Lorsque l'ex-Union soviétique s'est enlisée dans le bourbier afghan, le "deep state" américain a fait comprendre, en guise de clin d'œil, qu'il avait attiré l'ours dans le cimetière des empires pour racheter l'humiliation du Vietnam.
Le problème avec cette thèse, c'est que les conspirateurs déclarés n'avaient aucune foi en leur succès. Il leur a fallu deux ans pour se convaincre que la résistance afghane avait de bonnes chances de mettre l'invasion en échec - et quelques années de plus pour être sûrs que des systèmes comme les Stingers étaient à l'abri aux mains des moudjahidin.
Lorsque ce fut au tour de l'Amérique de s'enliser en Afghanistan, Al-Qaida affirma avec malice que les tours jumelles s'étaient effondrées pour attirer la seule superpuissance du monde hors de son fief, en vue d'une guerre asymétrique susceptible de l'emporter sur son formidable arsenal. Oussama Ben Laden a souri en disant qu'il ne lui restait plus qu'à déployer ses couleurs en Irak, au Yémen et en Libye - et que les Etats-Unis et leurs partisans s'épuiseraient dans la chasse aux ombres. Une affirmation difficile à réfuter.
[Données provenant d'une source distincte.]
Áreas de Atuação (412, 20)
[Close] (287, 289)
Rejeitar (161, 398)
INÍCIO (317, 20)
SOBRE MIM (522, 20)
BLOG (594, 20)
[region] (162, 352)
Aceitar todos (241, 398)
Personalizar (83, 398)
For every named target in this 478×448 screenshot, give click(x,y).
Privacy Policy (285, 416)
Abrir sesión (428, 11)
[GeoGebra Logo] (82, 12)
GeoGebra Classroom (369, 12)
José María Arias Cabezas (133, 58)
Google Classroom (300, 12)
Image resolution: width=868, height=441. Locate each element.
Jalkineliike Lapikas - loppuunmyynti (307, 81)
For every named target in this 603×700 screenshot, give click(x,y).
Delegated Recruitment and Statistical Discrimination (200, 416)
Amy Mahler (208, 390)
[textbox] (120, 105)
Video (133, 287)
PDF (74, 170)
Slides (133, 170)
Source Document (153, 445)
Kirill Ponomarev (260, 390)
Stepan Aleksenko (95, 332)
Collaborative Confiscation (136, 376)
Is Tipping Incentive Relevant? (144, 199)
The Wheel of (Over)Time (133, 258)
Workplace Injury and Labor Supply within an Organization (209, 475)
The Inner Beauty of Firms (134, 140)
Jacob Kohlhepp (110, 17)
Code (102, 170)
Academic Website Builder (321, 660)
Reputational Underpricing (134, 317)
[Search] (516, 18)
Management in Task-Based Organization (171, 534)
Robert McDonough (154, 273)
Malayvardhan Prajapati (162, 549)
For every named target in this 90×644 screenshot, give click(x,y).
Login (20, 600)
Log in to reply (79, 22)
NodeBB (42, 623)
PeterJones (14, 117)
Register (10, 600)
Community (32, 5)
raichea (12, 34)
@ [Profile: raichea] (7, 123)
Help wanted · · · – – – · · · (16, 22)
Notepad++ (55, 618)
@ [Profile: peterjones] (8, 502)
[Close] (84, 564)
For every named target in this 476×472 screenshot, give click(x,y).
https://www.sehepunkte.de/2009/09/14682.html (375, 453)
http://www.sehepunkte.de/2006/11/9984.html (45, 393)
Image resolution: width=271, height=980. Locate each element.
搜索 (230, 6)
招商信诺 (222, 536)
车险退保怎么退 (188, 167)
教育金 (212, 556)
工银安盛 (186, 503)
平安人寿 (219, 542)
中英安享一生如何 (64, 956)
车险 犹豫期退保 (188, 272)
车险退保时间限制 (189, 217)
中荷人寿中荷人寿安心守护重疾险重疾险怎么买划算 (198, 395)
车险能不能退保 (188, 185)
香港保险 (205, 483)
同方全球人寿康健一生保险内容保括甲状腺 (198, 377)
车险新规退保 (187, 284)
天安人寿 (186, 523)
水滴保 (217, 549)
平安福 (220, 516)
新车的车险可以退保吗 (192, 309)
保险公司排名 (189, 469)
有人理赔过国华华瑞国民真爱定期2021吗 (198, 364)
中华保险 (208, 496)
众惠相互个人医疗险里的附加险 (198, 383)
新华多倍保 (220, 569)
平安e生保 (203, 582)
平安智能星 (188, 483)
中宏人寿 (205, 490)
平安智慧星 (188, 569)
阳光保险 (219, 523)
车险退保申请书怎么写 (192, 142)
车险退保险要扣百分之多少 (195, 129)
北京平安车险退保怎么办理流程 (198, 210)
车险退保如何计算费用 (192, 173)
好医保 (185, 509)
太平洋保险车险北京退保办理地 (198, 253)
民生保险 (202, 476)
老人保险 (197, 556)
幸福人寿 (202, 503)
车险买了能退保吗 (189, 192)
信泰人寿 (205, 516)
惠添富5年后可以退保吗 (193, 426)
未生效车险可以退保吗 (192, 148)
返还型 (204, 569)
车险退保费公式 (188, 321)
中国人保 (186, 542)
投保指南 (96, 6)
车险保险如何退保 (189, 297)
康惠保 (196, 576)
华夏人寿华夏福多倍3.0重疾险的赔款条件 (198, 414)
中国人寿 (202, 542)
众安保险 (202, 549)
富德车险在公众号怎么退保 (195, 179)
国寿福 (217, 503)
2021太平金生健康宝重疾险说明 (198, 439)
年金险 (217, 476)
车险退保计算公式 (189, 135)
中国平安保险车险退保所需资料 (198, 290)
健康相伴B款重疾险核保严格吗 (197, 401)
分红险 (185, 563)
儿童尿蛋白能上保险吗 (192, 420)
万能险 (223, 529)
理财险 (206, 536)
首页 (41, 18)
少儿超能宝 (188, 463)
Après les essais nucléaires indiens de 1998, le Pakistan a peut-être eu sa propre logique pour suivre l'exemple, mais nos détracteurs à l'intérieur et à l'extérieur du pays se sont moqués de nous, disant que nous étions tombés dans le piège indien et que nous devions maintenant faire face à la colère des hégémoniques mondiaux. Je crois que nous avons écrit une lettre à Vajpayee pour le remercier de nous avoir montré la voie vers un État doté d'armes nucléaires.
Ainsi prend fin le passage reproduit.